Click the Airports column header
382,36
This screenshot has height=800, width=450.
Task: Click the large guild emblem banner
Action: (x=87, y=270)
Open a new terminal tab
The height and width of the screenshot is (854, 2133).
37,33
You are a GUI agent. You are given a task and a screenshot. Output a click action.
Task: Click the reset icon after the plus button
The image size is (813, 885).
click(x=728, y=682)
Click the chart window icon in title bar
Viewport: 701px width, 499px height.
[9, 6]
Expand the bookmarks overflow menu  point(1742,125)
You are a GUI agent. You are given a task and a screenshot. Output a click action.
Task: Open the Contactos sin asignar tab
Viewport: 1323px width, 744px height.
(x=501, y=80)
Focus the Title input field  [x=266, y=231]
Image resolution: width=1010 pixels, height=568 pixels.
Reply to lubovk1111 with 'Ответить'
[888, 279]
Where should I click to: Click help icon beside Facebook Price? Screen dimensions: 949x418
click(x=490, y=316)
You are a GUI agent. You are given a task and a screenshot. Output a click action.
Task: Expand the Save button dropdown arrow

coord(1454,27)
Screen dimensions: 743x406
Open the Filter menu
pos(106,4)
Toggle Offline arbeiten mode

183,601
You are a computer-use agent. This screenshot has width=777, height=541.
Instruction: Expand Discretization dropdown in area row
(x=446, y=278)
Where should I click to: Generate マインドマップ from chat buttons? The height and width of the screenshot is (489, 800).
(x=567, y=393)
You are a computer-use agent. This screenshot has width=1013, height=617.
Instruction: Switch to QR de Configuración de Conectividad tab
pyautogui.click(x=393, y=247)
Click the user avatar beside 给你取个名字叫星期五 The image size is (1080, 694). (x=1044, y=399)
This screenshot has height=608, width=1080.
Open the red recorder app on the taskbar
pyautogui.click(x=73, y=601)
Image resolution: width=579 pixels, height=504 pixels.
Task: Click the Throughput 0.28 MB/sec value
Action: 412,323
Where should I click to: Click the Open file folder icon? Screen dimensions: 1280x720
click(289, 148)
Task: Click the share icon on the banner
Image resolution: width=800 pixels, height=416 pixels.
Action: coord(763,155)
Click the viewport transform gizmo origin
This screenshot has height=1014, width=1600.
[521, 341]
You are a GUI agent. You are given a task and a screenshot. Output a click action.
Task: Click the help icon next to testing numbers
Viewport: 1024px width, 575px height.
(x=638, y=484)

● **Goal of the exercise**
Nothing but the lines from the one containing "Task: Click the help" through the last line of the data above should be given again, each exactly as it stands.

● **Completed task**
Task: Click the help icon next to testing numbers
Viewport: 1024px width, 575px height.
(x=638, y=484)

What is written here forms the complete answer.